### [EXERCISE TASKS]
(1) Answer the following about the R data-cleaning walkthrough:
(a) Which two columns are dropped from the data?
(b) What new values replace 'Subscriber' and 'Customer' in the usertype column?
(c) Which station name is filtered out along with the negative trip durations?
(2) Reproduce the part of the R data-cleaning walkthrough between "Standardize usertype column" and "present in the data.", inclusive.

### [DOCUMENT SECTION]

^^^^^^^^

DT_all <- rbind(DT_2019_Q2_df, DT_2019_Q3_df, DT_2019_Q4_df, DT_2020_Q1_df)

Separate DateTime column to date and time columns.

DT_all <- tidyr::separate(DT_all, start_time, c('start_date', 'start_time'), sep = ' ')
DT_all <- tidyr::separate(DT_all, end_time, c('end_date', 'end_time'), sep = ' ')

Check the data structure with glimpse.

glimpse(DT_all)

Output for glimpse R-code

Looks like ‘tripduration’, ‘from_station_id’, and ‘to-station-id’ are the wrong data classes. Let’s fix that.

as.character(DT_all$from_station_id)
as.character(DT_all$to_station_id)
as.numeric(DT_all$tripduration)

Time to add more date columns to improve analysis granularity.

DT_all$date <- as.Date(DT_all$start_date) #The default format is yyyy-mm-dd
DT_all$month <- format(as.Date(DT_all$date), "%m")
DT_all$day <- format(as.Date(DT_all$date), "%d")
DT_all$year <- format(as.Date(DT_all$date), "%Y")
DT_all$day_of_week <- format(as.Date(DT_all$date), "%A")

DT_all <- DT_all %>% 
  mutate(hour = hour(hms(start_time)))

Let’s get rid of the rest of the ‘bad’ data. We’ll drop the start and end date columns.

drop <- c('start_date', 'end_date')
DT_all_v2 <- DT_all[!(names(DT_all) %in% drop)]

Then remove duplicates and NAs.

DT_all_v2 <- DT_all_v2[!duplicated(DT_all_v2$trip_id), ]
DT_all_v2 <- na.omit(DT_all_v2) 

Standardize usertype column to match stakeholder definitions.

unique(DT_all_v2$usertype)
DT_all_v2$usertype[DT_all_v2$usertype=='Subscriber'] <- 'member'
DT_all_v2$usertype[DT_all_v2$usertype=='Customer'] <- 'casual'

Check if stakeholder’s HQ is present in the data.

DT_all_v2[grep('HQ', DT_all_v2$from_station_name), ]

Output for grep HQ R-code

Yup, the HQ is included in the data. What about negative values in the trip duration column?

min(DT_all_v2$tripduration)

Output for min trip duration R-code

Yikes, there are trips with negative durations. Let’s remove HQ and the negative values from the data.

DT_all_v3 <- DT_all_v2[!(DT_all_v2$from_station_name == 'HQ QR' | DT_all_v2$tripduration<0),]

That’s much better! Time for analysis!

Descriptive Analysis

First make sure that days of week are ordered properly.

DT_all_v3$day_of_week <- ordered(DT_all_v3$day_of_week, levels=c('Sunday', 'Monday', 'Tuesday', 'Wednesday', 'Thursday', 'Friday', 'Saturday'))

Use the aggregate function to compare trip duration for user types.

^^^^^^^^

### [RECORD EXTRACTS]
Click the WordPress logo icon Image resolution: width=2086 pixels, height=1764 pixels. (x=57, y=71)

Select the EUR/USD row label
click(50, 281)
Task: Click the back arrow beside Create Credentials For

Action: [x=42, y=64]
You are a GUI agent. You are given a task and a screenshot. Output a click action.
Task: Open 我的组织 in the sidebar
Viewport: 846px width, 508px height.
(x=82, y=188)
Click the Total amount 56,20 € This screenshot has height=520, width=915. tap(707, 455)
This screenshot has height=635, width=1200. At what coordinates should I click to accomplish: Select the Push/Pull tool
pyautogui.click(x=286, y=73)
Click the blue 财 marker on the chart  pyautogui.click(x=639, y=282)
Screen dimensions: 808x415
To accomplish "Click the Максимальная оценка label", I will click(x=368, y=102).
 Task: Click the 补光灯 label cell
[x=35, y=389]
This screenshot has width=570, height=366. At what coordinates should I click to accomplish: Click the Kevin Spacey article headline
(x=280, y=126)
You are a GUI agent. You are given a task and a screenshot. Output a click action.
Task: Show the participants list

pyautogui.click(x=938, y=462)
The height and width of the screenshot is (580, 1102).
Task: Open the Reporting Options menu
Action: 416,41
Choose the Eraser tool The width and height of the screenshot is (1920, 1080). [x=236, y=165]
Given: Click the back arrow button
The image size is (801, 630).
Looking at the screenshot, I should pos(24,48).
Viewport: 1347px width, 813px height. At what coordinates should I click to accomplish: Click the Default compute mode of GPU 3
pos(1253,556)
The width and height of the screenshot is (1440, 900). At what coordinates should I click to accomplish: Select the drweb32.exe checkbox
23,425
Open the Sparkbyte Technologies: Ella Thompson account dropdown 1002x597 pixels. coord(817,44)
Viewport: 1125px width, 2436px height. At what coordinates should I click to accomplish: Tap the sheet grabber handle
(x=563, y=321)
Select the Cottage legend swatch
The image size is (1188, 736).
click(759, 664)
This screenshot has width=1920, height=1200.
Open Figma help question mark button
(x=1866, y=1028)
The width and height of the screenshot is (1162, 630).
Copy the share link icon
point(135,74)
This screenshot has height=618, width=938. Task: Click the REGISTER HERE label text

^^^^^^^^

### [TASK-BY-TASK SOLUTIONS]
(1)
(a) start_date and end_date
(b) 'Subscriber' becomes 'member' and 'Customer' becomes 'casual'
(c) 'HQ QR'

(2)
Standardize usertype column to match stakeholder definitions.

unique(DT_all_v2$usertype)
DT_all_v2$usertype[DT_all_v2$usertype=='Subscriber'] <- 'member'
DT_all_v2$usertype[DT_all_v2$usertype=='Customer'] <- 'casual'

Check if stakeholder’s HQ is present in the data.